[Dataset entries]
#####
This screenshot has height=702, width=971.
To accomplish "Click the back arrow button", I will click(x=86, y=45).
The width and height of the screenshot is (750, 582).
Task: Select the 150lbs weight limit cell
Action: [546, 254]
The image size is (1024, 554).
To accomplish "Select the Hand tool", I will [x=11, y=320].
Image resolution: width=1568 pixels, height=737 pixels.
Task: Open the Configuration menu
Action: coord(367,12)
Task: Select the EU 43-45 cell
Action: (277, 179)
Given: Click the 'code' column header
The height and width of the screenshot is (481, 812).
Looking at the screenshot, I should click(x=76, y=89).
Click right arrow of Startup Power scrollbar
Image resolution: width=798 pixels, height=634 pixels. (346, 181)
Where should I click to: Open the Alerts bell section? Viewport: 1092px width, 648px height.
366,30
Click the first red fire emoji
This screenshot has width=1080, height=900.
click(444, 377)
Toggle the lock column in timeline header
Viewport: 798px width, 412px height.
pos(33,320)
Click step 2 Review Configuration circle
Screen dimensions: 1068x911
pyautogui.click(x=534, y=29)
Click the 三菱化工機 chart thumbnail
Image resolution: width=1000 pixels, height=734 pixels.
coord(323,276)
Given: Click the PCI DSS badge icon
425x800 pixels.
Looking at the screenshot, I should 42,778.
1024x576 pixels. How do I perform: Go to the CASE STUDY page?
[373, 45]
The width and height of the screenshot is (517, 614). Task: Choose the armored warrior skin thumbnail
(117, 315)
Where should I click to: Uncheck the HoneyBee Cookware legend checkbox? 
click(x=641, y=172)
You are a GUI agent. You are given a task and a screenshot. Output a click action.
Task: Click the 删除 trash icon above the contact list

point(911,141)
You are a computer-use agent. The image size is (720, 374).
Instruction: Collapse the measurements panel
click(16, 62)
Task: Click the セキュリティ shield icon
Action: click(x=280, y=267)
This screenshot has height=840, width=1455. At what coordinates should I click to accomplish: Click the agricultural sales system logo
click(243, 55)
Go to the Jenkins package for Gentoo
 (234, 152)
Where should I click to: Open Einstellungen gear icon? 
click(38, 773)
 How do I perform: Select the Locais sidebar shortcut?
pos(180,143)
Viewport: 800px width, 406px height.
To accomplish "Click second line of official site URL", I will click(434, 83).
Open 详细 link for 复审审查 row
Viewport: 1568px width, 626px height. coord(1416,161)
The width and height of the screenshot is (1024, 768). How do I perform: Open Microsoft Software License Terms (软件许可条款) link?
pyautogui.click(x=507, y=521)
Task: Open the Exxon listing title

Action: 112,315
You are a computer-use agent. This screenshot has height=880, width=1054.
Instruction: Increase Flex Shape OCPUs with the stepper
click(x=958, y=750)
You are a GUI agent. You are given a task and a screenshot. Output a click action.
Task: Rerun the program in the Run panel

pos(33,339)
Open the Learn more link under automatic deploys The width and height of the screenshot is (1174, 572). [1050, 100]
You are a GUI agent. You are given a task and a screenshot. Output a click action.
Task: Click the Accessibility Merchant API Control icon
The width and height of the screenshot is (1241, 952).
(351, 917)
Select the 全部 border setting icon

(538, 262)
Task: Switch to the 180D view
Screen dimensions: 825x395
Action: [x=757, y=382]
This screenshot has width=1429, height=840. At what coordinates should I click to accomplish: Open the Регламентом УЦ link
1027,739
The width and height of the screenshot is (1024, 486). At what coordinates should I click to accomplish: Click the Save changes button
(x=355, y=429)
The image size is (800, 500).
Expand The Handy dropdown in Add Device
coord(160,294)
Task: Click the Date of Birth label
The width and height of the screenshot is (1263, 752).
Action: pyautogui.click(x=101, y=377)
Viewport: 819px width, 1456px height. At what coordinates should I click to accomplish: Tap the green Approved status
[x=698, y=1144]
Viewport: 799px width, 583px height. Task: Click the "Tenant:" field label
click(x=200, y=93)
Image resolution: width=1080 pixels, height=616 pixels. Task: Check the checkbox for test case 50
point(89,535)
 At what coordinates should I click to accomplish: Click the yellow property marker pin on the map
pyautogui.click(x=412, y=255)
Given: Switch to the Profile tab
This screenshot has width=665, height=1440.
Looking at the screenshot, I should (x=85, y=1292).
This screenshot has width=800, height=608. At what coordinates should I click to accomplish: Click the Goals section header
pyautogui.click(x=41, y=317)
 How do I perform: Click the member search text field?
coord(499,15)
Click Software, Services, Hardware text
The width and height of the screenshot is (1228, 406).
#####
*YOUR TASK*
This calls for all of the entries above, repeated exactly.

*RESPONSE FOR THIS EXERCISE*
This screenshot has height=702, width=971.
To accomplish "Click the back arrow button", I will click(x=86, y=45).
The width and height of the screenshot is (750, 582).
Task: Select the 150lbs weight limit cell
Action: [546, 254]
The image size is (1024, 554).
To accomplish "Select the Hand tool", I will [x=11, y=320].
Image resolution: width=1568 pixels, height=737 pixels.
Task: Open the Configuration menu
Action: coord(367,12)
Task: Select the EU 43-45 cell
Action: (277, 179)
Given: Click the 'code' column header
The height and width of the screenshot is (481, 812).
Looking at the screenshot, I should click(x=76, y=89).
Click right arrow of Startup Power scrollbar
Image resolution: width=798 pixels, height=634 pixels. (346, 181)
Where should I click to: Open the Alerts bell section? Viewport: 1092px width, 648px height.
366,30
Click the first red fire emoji
This screenshot has width=1080, height=900.
click(444, 377)
Toggle the lock column in timeline header
Viewport: 798px width, 412px height.
pos(33,320)
Click step 2 Review Configuration circle
Screen dimensions: 1068x911
pyautogui.click(x=534, y=29)
Click the 三菱化工機 chart thumbnail
Image resolution: width=1000 pixels, height=734 pixels.
coord(323,276)
Given: Click the PCI DSS badge icon
425x800 pixels.
Looking at the screenshot, I should 42,778.
1024x576 pixels. How do I perform: Go to the CASE STUDY page?
[373, 45]
The width and height of the screenshot is (517, 614). Task: Choose the armored warrior skin thumbnail
(117, 315)
Where should I click to: Uncheck the HoneyBee Cookware legend checkbox? 
click(x=641, y=172)
You are a GUI agent. You are given a task and a screenshot. Output a click action.
Task: Click the 删除 trash icon above the contact list

point(911,141)
You are a computer-use agent. The image size is (720, 374).
Instruction: Collapse the measurements panel
click(16, 62)
Task: Click the セキュリティ shield icon
Action: click(x=280, y=267)
This screenshot has height=840, width=1455. At what coordinates should I click to accomplish: Click the agricultural sales system logo
click(243, 55)
Go to the Jenkins package for Gentoo
 (234, 152)
Where should I click to: Open Einstellungen gear icon? 
click(38, 773)
 How do I perform: Select the Locais sidebar shortcut?
pos(180,143)
Viewport: 800px width, 406px height.
To accomplish "Click second line of official site URL", I will click(434, 83).
Open 详细 link for 复审审查 row
Viewport: 1568px width, 626px height. coord(1416,161)
The width and height of the screenshot is (1024, 768). How do I perform: Open Microsoft Software License Terms (软件许可条款) link?
pyautogui.click(x=507, y=521)
Task: Open the Exxon listing title

Action: 112,315
You are a computer-use agent. This screenshot has height=880, width=1054.
Instruction: Increase Flex Shape OCPUs with the stepper
click(x=958, y=750)
You are a GUI agent. You are given a task and a screenshot. Output a click action.
Task: Rerun the program in the Run panel

pos(33,339)
Open the Learn more link under automatic deploys The width and height of the screenshot is (1174, 572). [1050, 100]
You are a GUI agent. You are given a task and a screenshot. Output a click action.
Task: Click the Accessibility Merchant API Control icon
The width and height of the screenshot is (1241, 952).
(351, 917)
Select the 全部 border setting icon

(538, 262)
Task: Switch to the 180D view
Screen dimensions: 825x395
Action: [x=757, y=382]
This screenshot has width=1429, height=840. At what coordinates should I click to accomplish: Open the Регламентом УЦ link
1027,739
The width and height of the screenshot is (1024, 486). At what coordinates should I click to accomplish: Click the Save changes button
(x=355, y=429)
The image size is (800, 500).
Expand The Handy dropdown in Add Device
coord(160,294)
Task: Click the Date of Birth label
The width and height of the screenshot is (1263, 752).
Action: pyautogui.click(x=101, y=377)
Viewport: 819px width, 1456px height. At what coordinates should I click to accomplish: Tap the green Approved status
[x=698, y=1144]
Viewport: 799px width, 583px height. Task: Click the "Tenant:" field label
click(x=200, y=93)
Image resolution: width=1080 pixels, height=616 pixels. Task: Check the checkbox for test case 50
point(89,535)
 At what coordinates should I click to accomplish: Click the yellow property marker pin on the map
pyautogui.click(x=412, y=255)
Given: Switch to the Profile tab
This screenshot has width=665, height=1440.
Looking at the screenshot, I should (x=85, y=1292).
This screenshot has width=800, height=608. At what coordinates should I click to accomplish: Click the Goals section header
pyautogui.click(x=41, y=317)
 How do I perform: Click the member search text field?
coord(499,15)
Click Software, Services, Hardware text
The width and height of the screenshot is (1228, 406).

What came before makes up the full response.